One change from last year's defense was at linebacker where they took Chris Young and moved him from the spur position, which is another blitzing heavy spot and sort of a safety/linebacker role, and shifted him inside because he's a better tackler and they needed to get better against the run. That's moved Anthony Jones into the spur position and that spot isn't getting to the quarterback as much now.

In the secondary it's a boundary/field scheme. Cornerback Osahon Irabor has the most starts of any Pac-12 player. Arizona State does blitz the boundary corner a lot and they'll also leave the cornerbacks in man-to-man coverage. If teams can identify that, they'll have one-on-one matchups. One thing this year is they'll sometimes show their blitzes a little too early and teams have been able to counterattack that. They've played some good offensive fronts this year in Wisconsin and Stanford, so the tackles for loss haven't been there as much as in the past.

II: Do you see this as a big game for Arizona State?
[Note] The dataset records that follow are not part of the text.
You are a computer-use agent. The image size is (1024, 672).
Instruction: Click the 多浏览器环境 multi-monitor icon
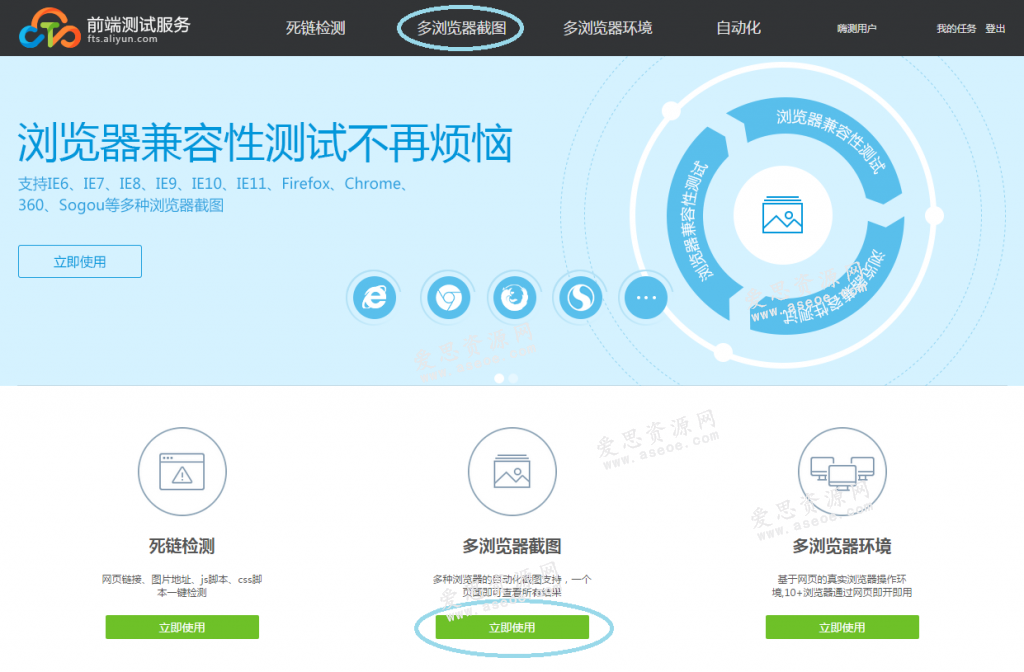[841, 471]
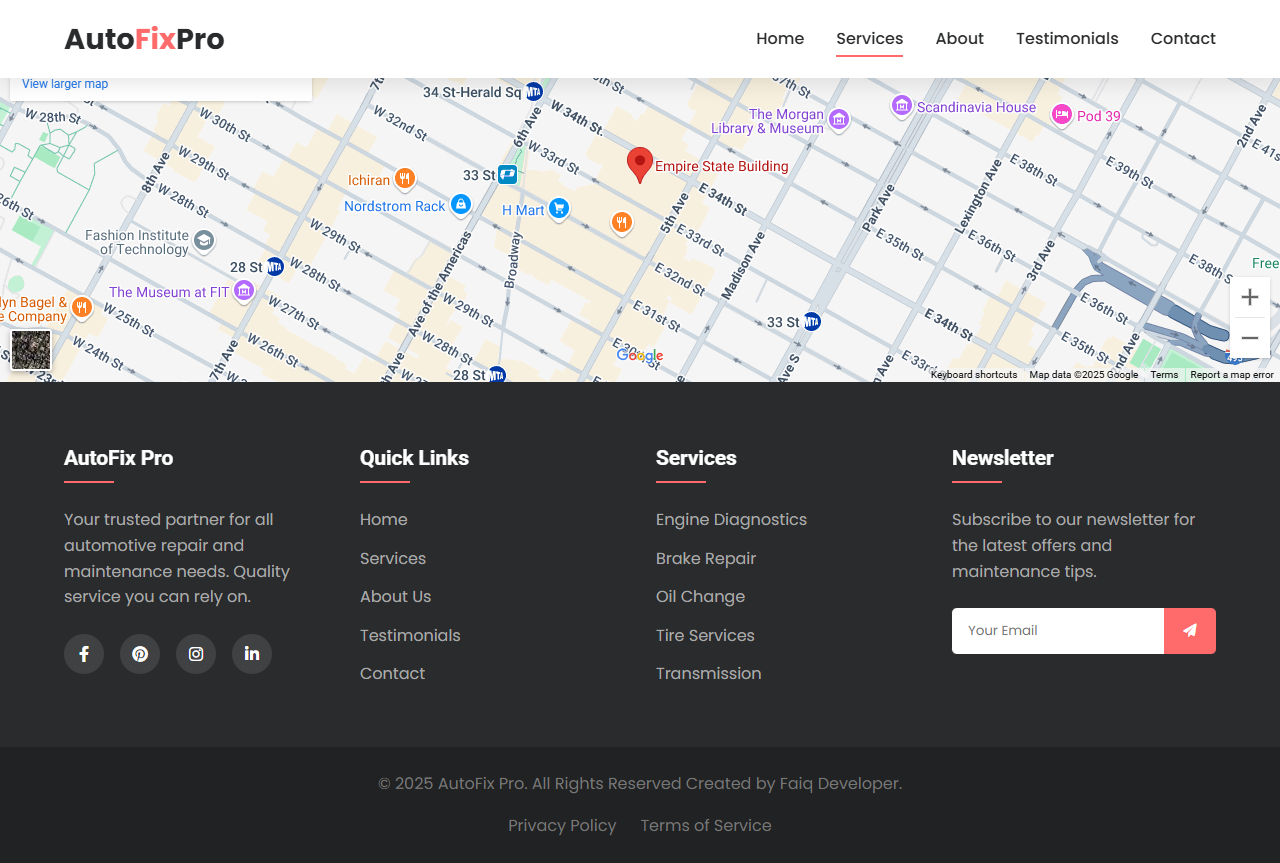Open the Instagram social icon in footer
1280x863 pixels.
[196, 654]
They have a realistic chance to win the Pac-12 South and this weekend doesn't impact that at all.

CK: It's definitely a big game. Graham said on Monday that the goal is to win the conference championship, so maybe it's not as big as USC, UCLA or Arizona. This game probably goes into the next tier. But it's important from a recruiting standpoint because it's a high visibility game. Graham is from the Dallas area and he's a Cowboys fan.

They want this game because it's a big stage against a big opponent with a lot of eyes on the game. That elevates you as a program, probably more after the USC game and Lane Kiffin getting fired. Graham is really big on the media covering the program as much as possible, so this sort of puts everything in a positive light.

Graham has the team break huddles on "national champions" and when they won eight games last year he came out and said it wasn't a good season. He's said this is the most talented team he's ever coached and he expects championships. Arizona State feels going into this game that they'll be competitive and can win the game or should win the game.